» **What needs to be done**: All that is wanted is a word-for-word retyping of the lines from the one containing "1456x819 pixels." through the end of the material below.

» **Provided data**:

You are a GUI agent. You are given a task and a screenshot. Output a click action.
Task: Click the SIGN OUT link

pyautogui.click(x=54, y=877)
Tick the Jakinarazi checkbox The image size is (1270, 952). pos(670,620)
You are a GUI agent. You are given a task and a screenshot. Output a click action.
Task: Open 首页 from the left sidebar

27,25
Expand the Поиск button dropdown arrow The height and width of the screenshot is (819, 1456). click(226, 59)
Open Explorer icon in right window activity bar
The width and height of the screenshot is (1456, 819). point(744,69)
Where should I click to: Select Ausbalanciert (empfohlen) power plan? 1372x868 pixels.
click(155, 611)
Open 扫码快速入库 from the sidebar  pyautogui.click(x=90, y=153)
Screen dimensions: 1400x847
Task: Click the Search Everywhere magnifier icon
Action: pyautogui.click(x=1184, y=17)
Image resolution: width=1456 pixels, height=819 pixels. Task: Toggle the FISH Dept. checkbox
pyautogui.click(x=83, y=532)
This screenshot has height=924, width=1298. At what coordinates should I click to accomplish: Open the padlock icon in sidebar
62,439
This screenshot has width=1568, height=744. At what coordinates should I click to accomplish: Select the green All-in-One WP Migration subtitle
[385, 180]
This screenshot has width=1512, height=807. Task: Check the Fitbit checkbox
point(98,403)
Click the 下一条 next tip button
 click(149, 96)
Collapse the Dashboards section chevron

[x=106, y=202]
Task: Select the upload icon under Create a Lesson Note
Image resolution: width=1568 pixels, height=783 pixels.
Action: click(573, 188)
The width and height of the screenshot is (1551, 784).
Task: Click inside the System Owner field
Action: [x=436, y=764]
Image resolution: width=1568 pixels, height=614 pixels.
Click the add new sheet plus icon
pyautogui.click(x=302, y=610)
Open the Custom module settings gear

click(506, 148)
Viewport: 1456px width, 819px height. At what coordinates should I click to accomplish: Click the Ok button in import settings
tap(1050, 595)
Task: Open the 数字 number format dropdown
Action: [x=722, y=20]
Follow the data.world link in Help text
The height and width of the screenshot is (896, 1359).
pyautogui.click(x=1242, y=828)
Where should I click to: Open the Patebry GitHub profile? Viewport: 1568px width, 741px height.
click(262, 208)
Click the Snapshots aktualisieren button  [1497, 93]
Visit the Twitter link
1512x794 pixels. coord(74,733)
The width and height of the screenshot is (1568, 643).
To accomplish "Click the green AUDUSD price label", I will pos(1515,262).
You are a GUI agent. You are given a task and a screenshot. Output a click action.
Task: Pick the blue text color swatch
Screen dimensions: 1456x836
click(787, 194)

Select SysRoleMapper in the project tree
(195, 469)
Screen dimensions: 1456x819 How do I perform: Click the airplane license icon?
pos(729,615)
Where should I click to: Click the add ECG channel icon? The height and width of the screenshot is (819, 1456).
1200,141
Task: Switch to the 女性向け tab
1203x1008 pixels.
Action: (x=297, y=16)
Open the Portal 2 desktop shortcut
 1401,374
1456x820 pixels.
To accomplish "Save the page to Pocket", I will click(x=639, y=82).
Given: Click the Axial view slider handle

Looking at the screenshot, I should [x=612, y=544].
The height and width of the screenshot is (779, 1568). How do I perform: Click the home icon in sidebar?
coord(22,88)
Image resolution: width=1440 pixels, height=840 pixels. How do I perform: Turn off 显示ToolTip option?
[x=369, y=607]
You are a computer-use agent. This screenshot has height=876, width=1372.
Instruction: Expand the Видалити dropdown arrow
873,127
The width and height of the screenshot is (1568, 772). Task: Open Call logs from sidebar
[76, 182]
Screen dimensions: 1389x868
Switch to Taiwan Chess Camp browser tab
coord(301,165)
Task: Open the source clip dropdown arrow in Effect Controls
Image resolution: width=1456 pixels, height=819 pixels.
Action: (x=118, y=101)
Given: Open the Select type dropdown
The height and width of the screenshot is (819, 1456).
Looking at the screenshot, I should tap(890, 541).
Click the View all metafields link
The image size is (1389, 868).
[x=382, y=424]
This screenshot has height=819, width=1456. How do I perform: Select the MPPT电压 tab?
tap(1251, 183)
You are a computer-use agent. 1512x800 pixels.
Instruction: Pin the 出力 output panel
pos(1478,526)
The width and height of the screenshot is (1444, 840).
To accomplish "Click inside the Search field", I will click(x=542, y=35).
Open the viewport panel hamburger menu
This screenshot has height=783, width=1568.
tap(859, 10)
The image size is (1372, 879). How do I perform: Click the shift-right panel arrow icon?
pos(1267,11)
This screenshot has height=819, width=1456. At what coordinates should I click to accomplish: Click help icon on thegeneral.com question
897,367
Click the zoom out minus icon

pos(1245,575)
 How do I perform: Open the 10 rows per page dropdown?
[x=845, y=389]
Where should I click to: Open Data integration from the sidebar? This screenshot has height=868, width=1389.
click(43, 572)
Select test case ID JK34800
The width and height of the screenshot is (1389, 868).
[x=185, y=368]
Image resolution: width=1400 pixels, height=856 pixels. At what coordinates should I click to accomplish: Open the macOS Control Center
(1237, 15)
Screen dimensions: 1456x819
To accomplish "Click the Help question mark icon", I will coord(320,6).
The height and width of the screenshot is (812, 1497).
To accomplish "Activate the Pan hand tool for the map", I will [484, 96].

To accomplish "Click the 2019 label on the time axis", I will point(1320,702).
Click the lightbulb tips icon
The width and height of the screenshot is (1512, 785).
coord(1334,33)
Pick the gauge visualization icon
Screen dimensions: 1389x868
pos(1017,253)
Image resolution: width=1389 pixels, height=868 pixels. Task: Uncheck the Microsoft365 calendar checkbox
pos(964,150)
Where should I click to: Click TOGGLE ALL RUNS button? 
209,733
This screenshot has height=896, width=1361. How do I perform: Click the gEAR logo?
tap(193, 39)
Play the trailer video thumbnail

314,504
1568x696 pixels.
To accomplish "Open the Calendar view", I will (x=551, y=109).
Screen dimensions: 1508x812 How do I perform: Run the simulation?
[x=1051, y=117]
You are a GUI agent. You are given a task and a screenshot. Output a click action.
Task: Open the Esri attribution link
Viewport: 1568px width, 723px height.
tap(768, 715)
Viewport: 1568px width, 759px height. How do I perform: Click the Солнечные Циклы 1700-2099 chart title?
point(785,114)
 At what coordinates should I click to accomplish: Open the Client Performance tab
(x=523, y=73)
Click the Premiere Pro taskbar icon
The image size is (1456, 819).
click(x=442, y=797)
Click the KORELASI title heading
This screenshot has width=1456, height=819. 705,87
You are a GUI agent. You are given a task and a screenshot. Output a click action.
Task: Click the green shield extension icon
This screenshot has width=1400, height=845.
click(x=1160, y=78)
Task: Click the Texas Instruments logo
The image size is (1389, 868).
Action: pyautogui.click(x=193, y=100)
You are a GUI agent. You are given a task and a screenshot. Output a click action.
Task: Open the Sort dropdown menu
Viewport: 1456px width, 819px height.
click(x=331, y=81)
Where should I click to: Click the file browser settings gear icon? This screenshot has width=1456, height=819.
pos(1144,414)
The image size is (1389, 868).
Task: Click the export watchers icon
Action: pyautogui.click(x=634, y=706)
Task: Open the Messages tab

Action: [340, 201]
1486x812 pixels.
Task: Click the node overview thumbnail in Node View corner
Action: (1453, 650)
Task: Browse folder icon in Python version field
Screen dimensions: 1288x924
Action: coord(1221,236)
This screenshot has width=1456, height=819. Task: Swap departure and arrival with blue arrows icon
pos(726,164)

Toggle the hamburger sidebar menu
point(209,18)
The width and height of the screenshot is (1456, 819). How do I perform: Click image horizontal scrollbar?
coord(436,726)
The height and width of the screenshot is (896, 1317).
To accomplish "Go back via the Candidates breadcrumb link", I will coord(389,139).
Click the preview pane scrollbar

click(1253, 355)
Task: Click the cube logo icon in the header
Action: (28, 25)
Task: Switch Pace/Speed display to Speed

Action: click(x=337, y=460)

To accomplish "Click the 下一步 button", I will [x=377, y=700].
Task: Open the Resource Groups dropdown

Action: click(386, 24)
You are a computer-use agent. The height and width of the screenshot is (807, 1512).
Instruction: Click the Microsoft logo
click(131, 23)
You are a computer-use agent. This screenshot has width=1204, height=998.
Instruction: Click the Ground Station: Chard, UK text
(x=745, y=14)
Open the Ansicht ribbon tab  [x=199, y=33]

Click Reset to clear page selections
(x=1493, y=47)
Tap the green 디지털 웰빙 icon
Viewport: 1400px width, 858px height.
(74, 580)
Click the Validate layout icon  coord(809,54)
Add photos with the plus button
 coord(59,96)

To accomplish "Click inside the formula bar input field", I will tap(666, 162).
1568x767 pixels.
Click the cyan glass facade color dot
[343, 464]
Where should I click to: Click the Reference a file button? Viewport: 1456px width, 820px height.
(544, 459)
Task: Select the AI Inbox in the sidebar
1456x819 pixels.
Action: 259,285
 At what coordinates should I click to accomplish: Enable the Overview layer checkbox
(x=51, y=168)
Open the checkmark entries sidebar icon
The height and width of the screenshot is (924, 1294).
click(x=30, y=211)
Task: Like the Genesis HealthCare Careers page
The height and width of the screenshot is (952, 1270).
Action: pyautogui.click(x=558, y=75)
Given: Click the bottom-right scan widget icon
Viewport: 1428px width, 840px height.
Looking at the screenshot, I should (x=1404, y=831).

» **Result of the exercise**:
1456x819 pixels.
Action: 259,285
 At what coordinates should I click to accomplish: Enable the Overview layer checkbox
(x=51, y=168)
Open the checkmark entries sidebar icon
The height and width of the screenshot is (924, 1294).
click(x=30, y=211)
Task: Like the Genesis HealthCare Careers page
The height and width of the screenshot is (952, 1270).
Action: pyautogui.click(x=558, y=75)
Given: Click the bottom-right scan widget icon
Viewport: 1428px width, 840px height.
Looking at the screenshot, I should (x=1404, y=831).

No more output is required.